Social stigma throws up additional disincentives for an active addict to face the truth. For several years I was reluctant to admit to my physician that I was having a terrible problem with my medications: I knew if I mentioned the A-word I would be kicked out of the practice into a psychiatric hospital -- thus being forced to deal not only with the complications of drug withdrawal but also with I didn't know how much debilitating pain. Call me proud, but I also couldn't bear to see the look in the clinic staff's eyes when my chart was labeled with the Scarlet A.

In the end, after seeing my father die at 68 of gastrointestinal cancer that was untreatable because of his severe alcoholic cirrhosis, I decided I had to get help. I was able to hire a physician to manage an outpatient detox for me. I was lucky -- not everyone is so fortunate.

Facing the Truth

Dr. Capretto of Gateway told me it's hard to tell how many Pennsylvanians need addiction treatment and can't get it, but, according to a report from the Pennsylvania Recovery Organizations Alliance, in 2009 more than 800,000 people in our state couldn't get treatment because of financial constraints. Those who want to get sober who have neither the cash nor insurance to cover medically supervised detox and those on Medicare -- which, unbelievably, does not pay for treatment centers -- have to sweat it out on their own, a dubious and sometimes risky proposition, especially if they've been taking popular sedatives such as Xanax or Ativan, or even alcohol, withdrawal from any of which can cause life-threatening seizures if not monitored.

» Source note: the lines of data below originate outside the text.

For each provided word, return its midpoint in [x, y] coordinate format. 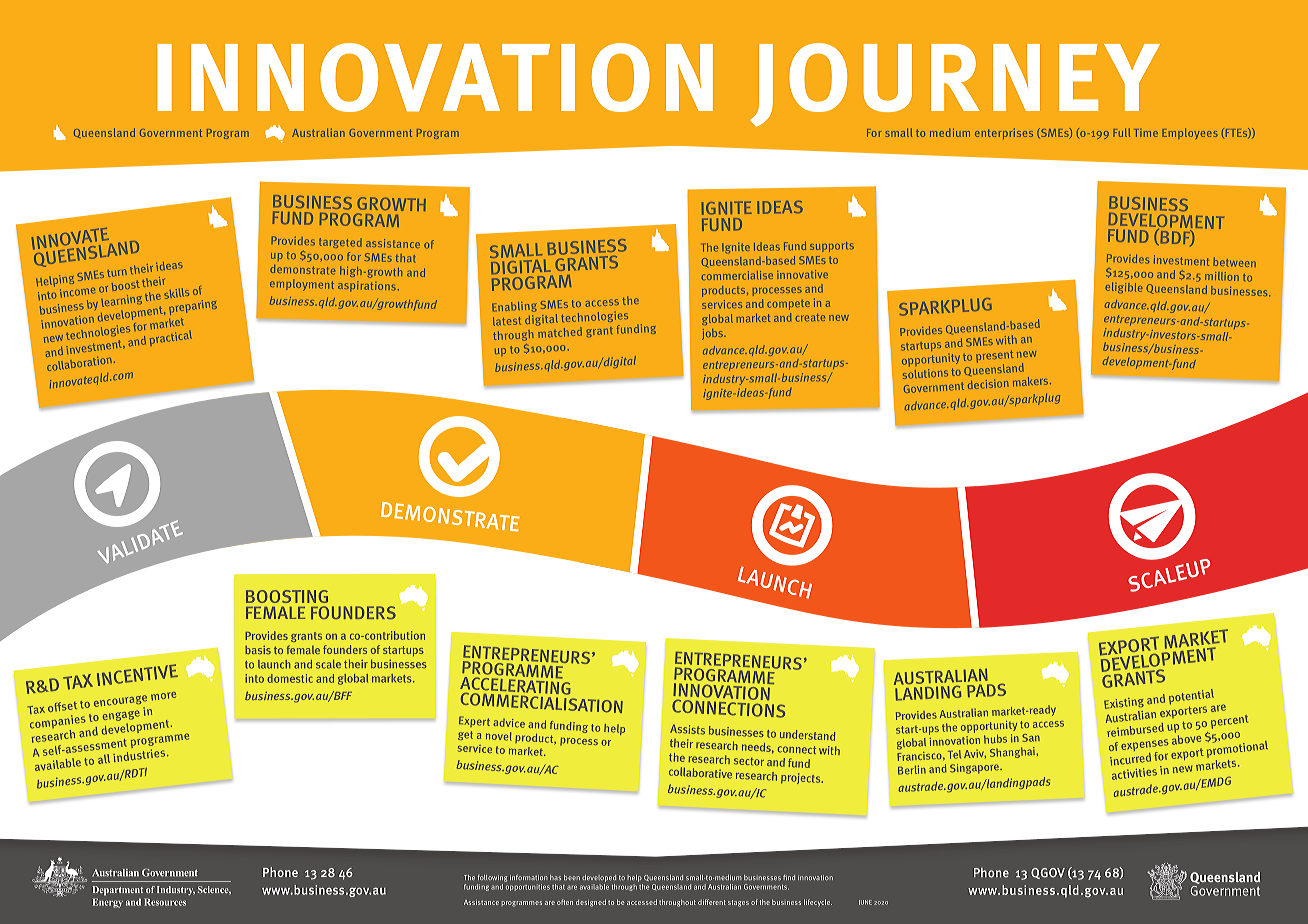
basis [258, 650]
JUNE [865, 902]
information [529, 878]
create [810, 318]
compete [788, 305]
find [789, 877]
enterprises [1004, 134]
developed [599, 878]
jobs [713, 334]
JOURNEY [955, 86]
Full [1121, 132]
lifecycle [818, 903]
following [492, 878]
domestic [290, 678]
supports [832, 247]
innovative [802, 274]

I'm not suggesting that society tolerate dishonesty or criminality. My point is that those caught up in addiction usually can't recognize that they're being dishonest. Instead of censure and punishment they need help healing from "this problem." Those who love people who are addicted also need help understanding addiction, so they can learn to protect themselves and to recover from the prolonged damage it can cause in families and communities.

Finally, we need to learn how to talk sensibly with our children about addiction prevention. Regina Labelle, chief of staff in President Barack Obama's Office of National Drug Control Policy, told the summit audience, "It's hard to talk to kids about prescription drug abuse."

But why? Kids are imaginative and intelligent creatures, and metaphor and story always work well to explain tough subjects. In my experience, speaking to them about addiction is a matter of letting them know that an internal switch exists inside the body and mind that gets flipped once we're exposed to chemicals or behavior that change or suppress one's feelings. With greater and more frequent exposure to drugs and alcohol, people with a genetic predisposition to addiction run the risk of flipping that switch permanently. Once the switch is soldered to "On," it can never be turned off. So it's important for kids to learn to deal productively with feelings and to be extremely careful about their exposure to these substances and behaviors.

I've been talking to my son about this disease that runs in his family for three years. He understands that when he goes to high school this month, he needs to be especially alert about drinking and drug use.

I'm not too worried. He's a competitive soccer player who, when injured, is vigilant even about how much ibuprofen he takes. He knows substances and behaviors can change feelings. He knows addiction can kill. So far, he wants to experience life as it is.

And this part of the message is equally important, and often forgotten: If the switch gets flipped, it's important to get help, no matter what it costs, and sooner rather than later. Effective help exists, and it saves lives.